Quanto è importante questo depositarsi, o meglio, questo congiungersi dello Spirito, sul nostro spirito, aumentandone immensamente le sue capacità di vedere, ossia di giudicare di riflettere, di capire e comprendere…. Quanto è importante, specie oggi in cui assistiamo ad una specie di livellamento dello spirito e della mente, chiedere che anche noi siamo in quado di fare la stessa esperienza mistica di Giovanni Battista.
Per poter vedere lo Spirito in noi…. (Cf San Ignazio Lunedi II settimana) e negli altri, sui quali si è posato lo spesso spirito che noi abbiamo ricevuto. Per non guardare gli altri a partire dalla marca delle scarti o dalla firma che appare sui loro vestiti.
Una seconda testimonianza che Il Battista ci offre è quella della conoscenza di Gesù: "Io non lo conoscevo, ma … ho visto e ho testimoniato che questi è il Figlio di Dio"

■ Dati forniti ■
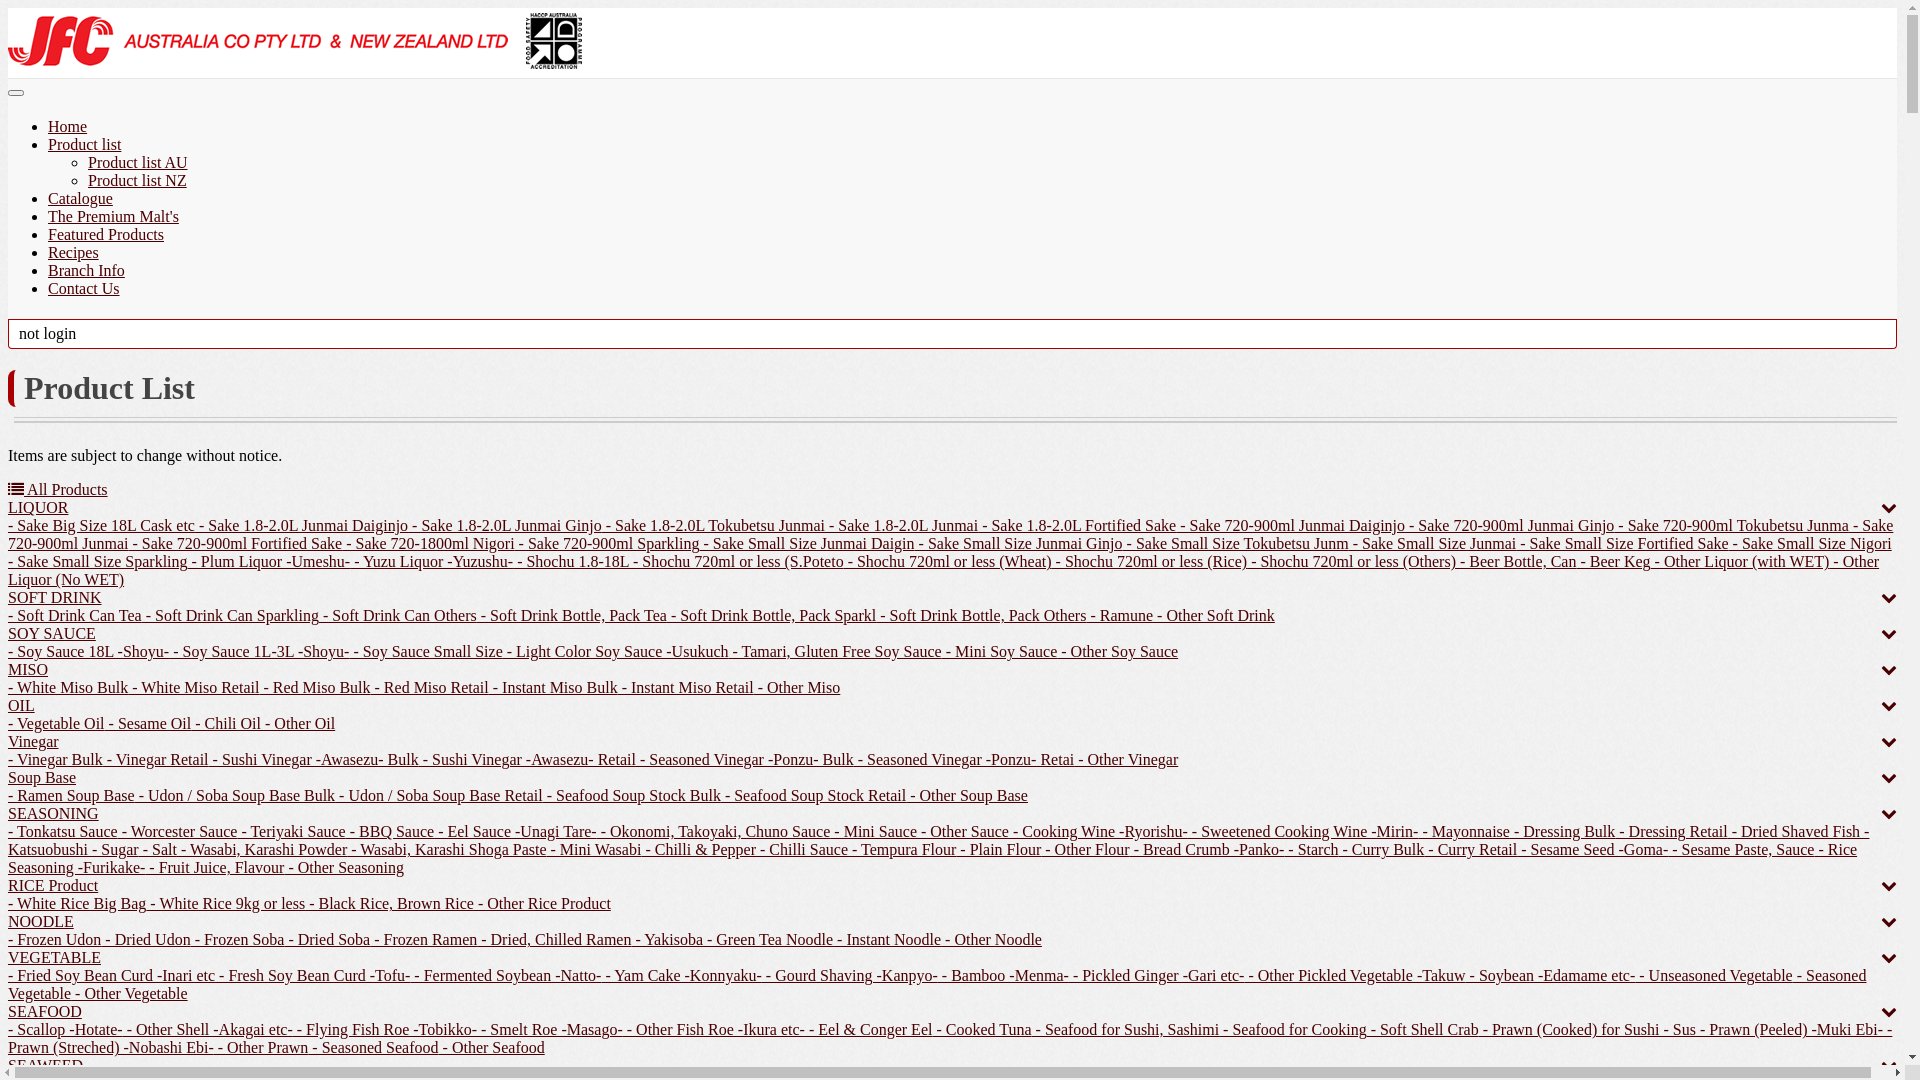 This screenshot has height=1080, width=1920. What do you see at coordinates (667, 940) in the screenshot?
I see `- Yakisoba` at bounding box center [667, 940].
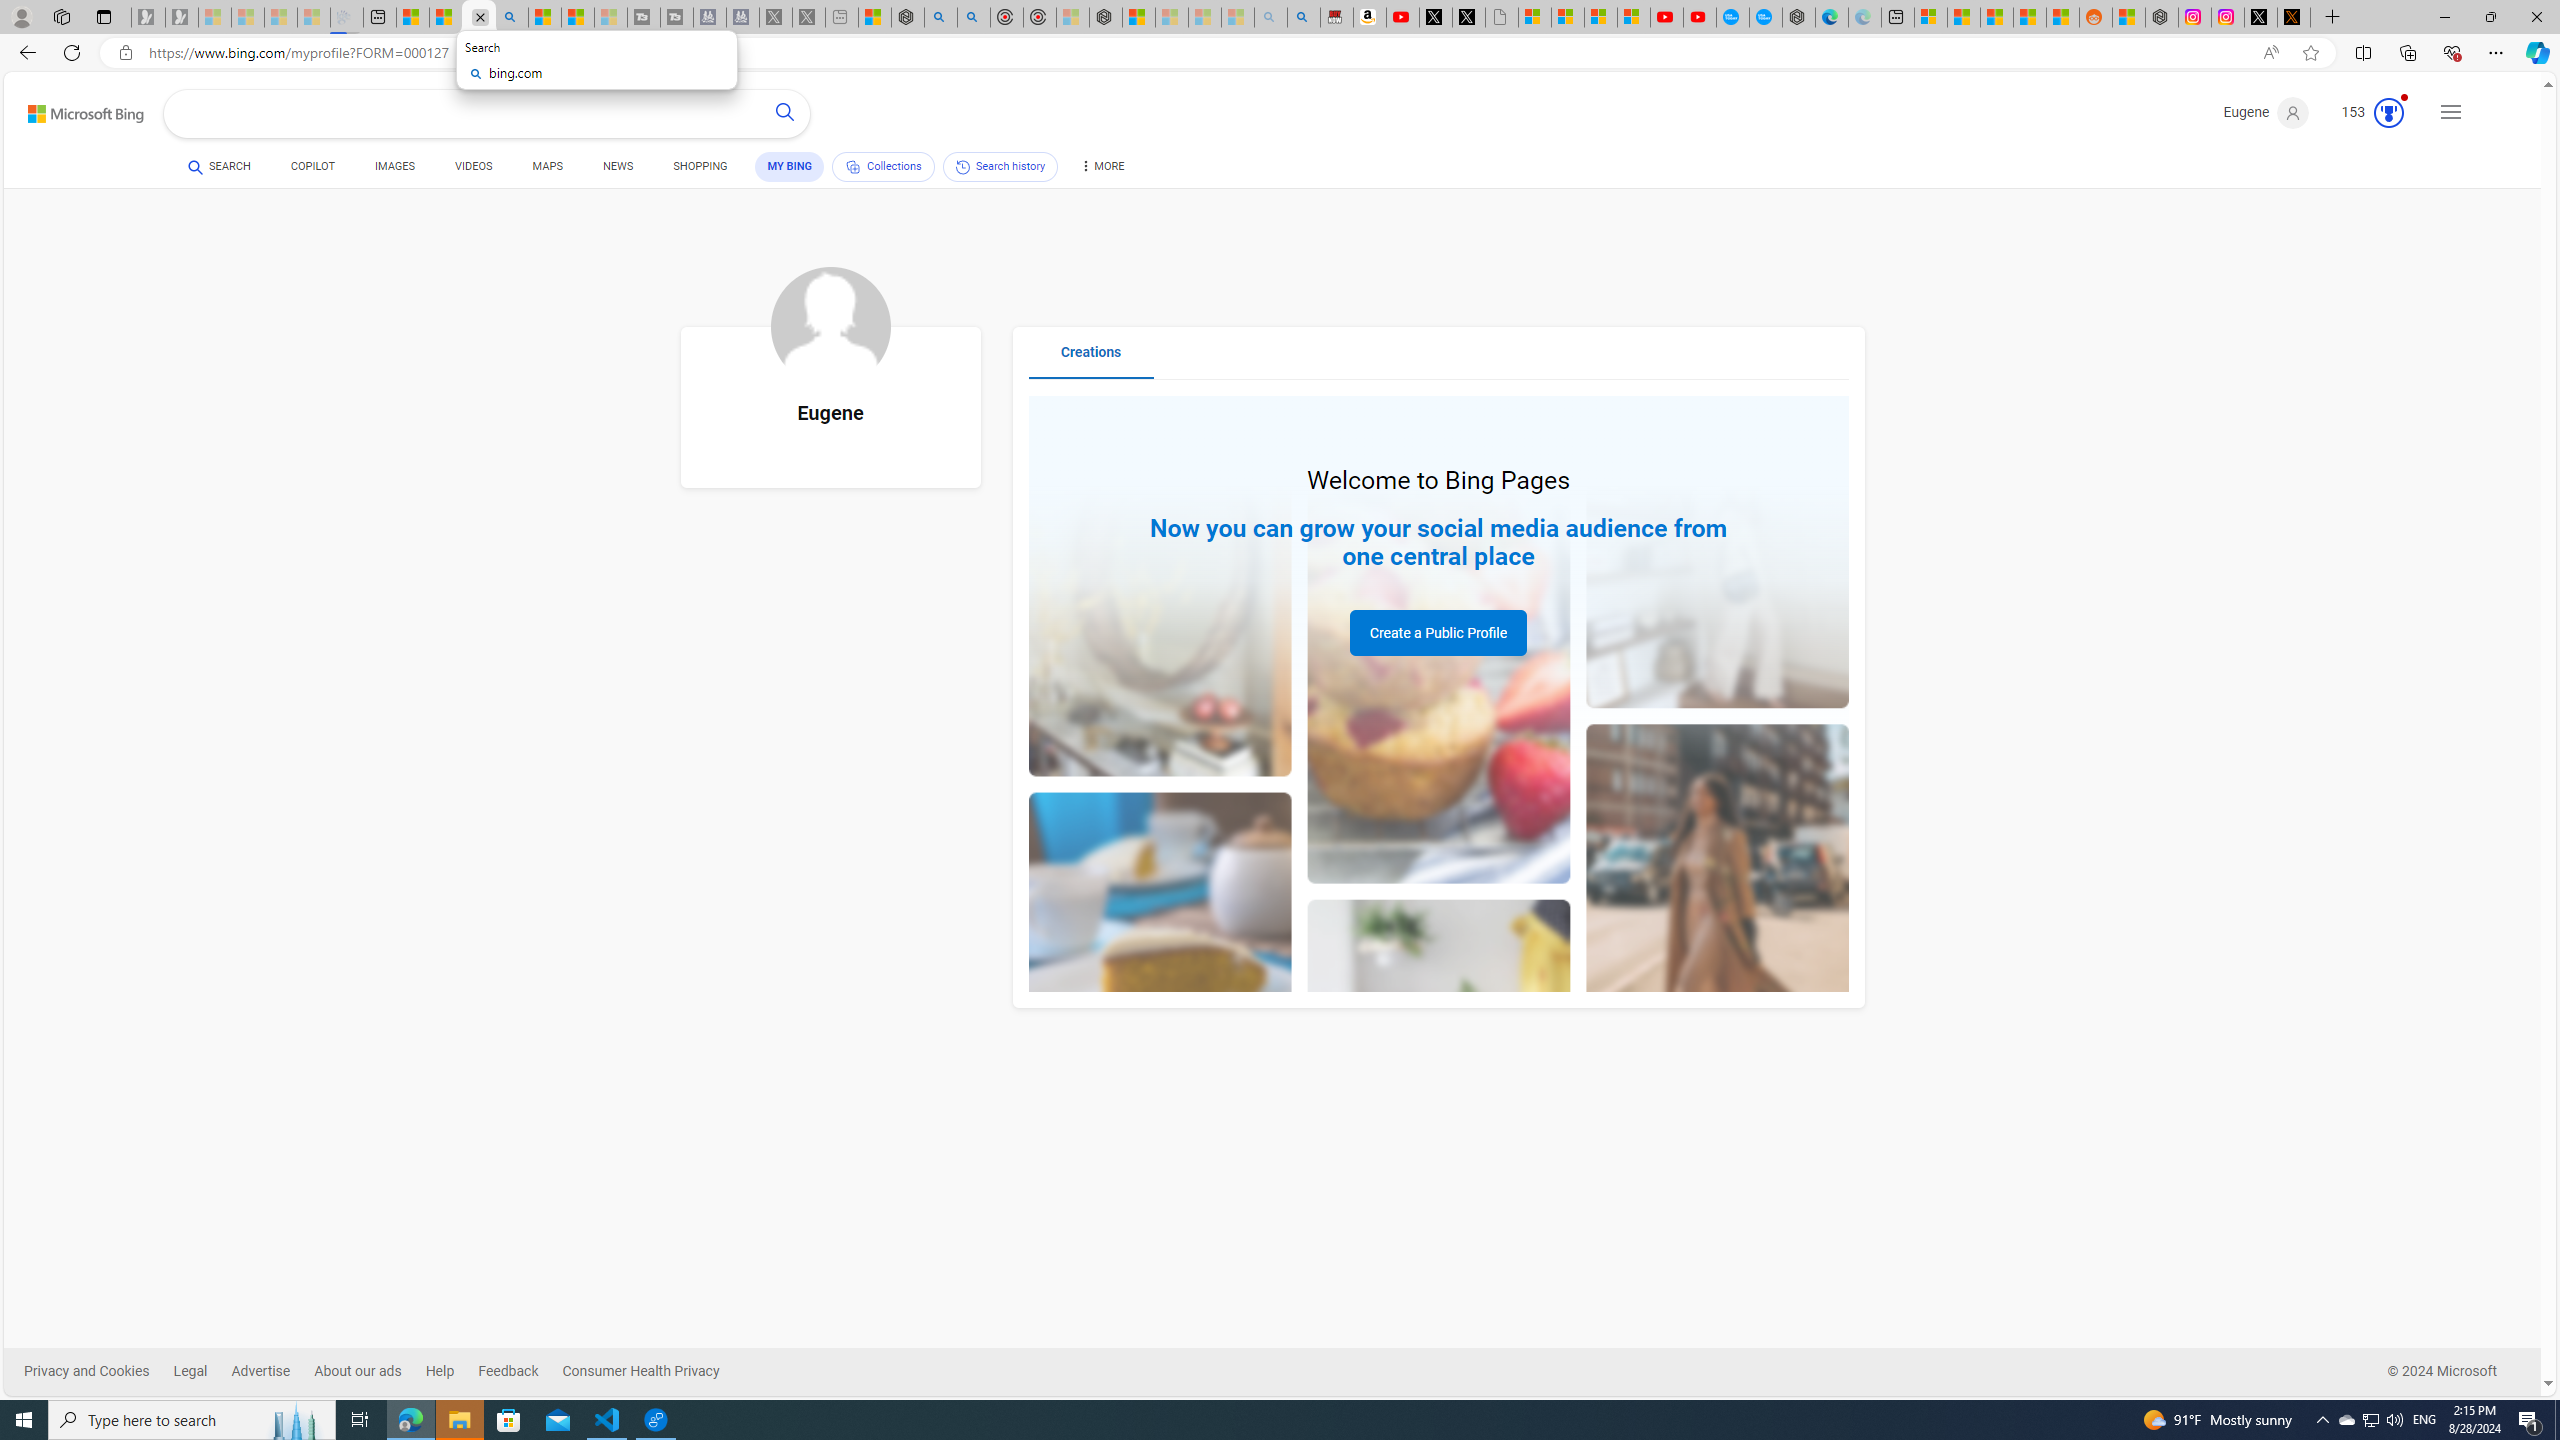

■ Cosa fare ■
[A] Nella riflessione su Giovanni Battista, qual è la seconda testimonianza che il Battista ci offre?
[B] Riprendi la riflessione su Giovanni Battista e proseguila dopo l'ultima frase.
Le righe riportate sopra sono materiale a sé, indipendente dal testo.

■ Risposte ■
[A] È quella della conoscenza di Gesù.

[B]
Con Gesù Giovanni sembra avere un rapporto quasi di subbordinanza: "Dopo di me viene un uomo che mi è passato avanti, perché era prima di me". Invece sappiamo quanto è grande l'amore di Giovanni per Gesù, anche se i due si sono visti e parlati solo all'occasione del Battesimo di Gesù e non altrove. Il Battista manifesta ai suoi discepoli questi suoi sentimenti profondi nei confronti di Gesù quando si paragona all' "amico dello sposo, che gioisce alla voce dello sposo" (Gv, 3, 29). Questa relazione profonda che lega Giovanni a Gesù è forse la testimonianza più bella e significativa que il Presursore ci ha lasciato in eredità.
2. Quanto a Gesù, nel vangelo di oggi Lui non figura per niente in i. Il Battista lo annuncia e ce lo indica, ma lui non c'è, né dice alcuna parola, come invece era avvenuto al momento del Battesimo ("Lascia fare per ora…." Mt, 3, 15).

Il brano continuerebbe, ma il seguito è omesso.